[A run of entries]
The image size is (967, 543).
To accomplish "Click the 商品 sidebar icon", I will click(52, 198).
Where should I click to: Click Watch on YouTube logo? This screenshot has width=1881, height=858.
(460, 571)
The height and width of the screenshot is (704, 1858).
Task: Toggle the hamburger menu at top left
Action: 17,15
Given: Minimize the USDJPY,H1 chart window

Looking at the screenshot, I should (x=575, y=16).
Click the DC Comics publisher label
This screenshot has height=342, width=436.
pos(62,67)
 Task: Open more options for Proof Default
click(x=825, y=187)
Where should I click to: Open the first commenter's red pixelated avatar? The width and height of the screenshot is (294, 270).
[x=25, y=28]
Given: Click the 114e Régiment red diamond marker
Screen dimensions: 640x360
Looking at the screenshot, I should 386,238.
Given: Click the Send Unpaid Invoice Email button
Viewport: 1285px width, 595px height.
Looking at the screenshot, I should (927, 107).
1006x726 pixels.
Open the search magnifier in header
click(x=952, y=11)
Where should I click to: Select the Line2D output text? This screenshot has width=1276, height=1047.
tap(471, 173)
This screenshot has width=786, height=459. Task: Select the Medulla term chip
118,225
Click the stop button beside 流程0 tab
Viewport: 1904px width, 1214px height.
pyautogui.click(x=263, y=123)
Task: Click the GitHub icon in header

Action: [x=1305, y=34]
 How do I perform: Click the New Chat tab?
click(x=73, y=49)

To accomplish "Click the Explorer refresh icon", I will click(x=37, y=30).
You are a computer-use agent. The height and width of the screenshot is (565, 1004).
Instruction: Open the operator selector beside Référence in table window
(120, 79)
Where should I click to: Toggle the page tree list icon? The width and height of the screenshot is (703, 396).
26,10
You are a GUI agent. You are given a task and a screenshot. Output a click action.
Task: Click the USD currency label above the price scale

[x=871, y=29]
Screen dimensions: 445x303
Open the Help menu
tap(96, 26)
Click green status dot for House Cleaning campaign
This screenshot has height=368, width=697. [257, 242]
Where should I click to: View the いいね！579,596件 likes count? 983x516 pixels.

» **EXERCISE**: Reproduce all of the entries above line for line, keeping every character unchanged.

» **SOLVED EXERCISE**:
The image size is (967, 543).
To accomplish "Click the 商品 sidebar icon", I will click(52, 198).
Where should I click to: Click Watch on YouTube logo? This screenshot has width=1881, height=858.
(460, 571)
The height and width of the screenshot is (704, 1858).
Task: Toggle the hamburger menu at top left
Action: 17,15
Given: Minimize the USDJPY,H1 chart window

Looking at the screenshot, I should (x=575, y=16).
Click the DC Comics publisher label
This screenshot has height=342, width=436.
pos(62,67)
 Task: Open more options for Proof Default
click(x=825, y=187)
Where should I click to: Open the first commenter's red pixelated avatar? The width and height of the screenshot is (294, 270).
[x=25, y=28]
Given: Click the 114e Régiment red diamond marker
Screen dimensions: 640x360
Looking at the screenshot, I should 386,238.
Given: Click the Send Unpaid Invoice Email button
Viewport: 1285px width, 595px height.
Looking at the screenshot, I should (927, 107).
1006x726 pixels.
Open the search magnifier in header
click(x=952, y=11)
Where should I click to: Select the Line2D output text? This screenshot has width=1276, height=1047.
tap(471, 173)
This screenshot has width=786, height=459. Task: Select the Medulla term chip
118,225
Click the stop button beside 流程0 tab
Viewport: 1904px width, 1214px height.
pyautogui.click(x=263, y=123)
Task: Click the GitHub icon in header

Action: [x=1305, y=34]
 How do I perform: Click the New Chat tab?
click(x=73, y=49)

To accomplish "Click the Explorer refresh icon", I will click(x=37, y=30).
You are a computer-use agent. The height and width of the screenshot is (565, 1004).
Instruction: Open the operator selector beside Référence in table window
(120, 79)
Where should I click to: Toggle the page tree list icon? The width and height of the screenshot is (703, 396).
26,10
You are a GUI agent. You are given a task and a screenshot. Output a click action.
Task: Click the USD currency label above the price scale

[x=871, y=29]
Screen dimensions: 445x303
Open the Help menu
tap(96, 26)
Click green status dot for House Cleaning campaign
This screenshot has height=368, width=697. [257, 242]
Where should I click to: View the いいね！579,596件 likes count? 983x516 pixels.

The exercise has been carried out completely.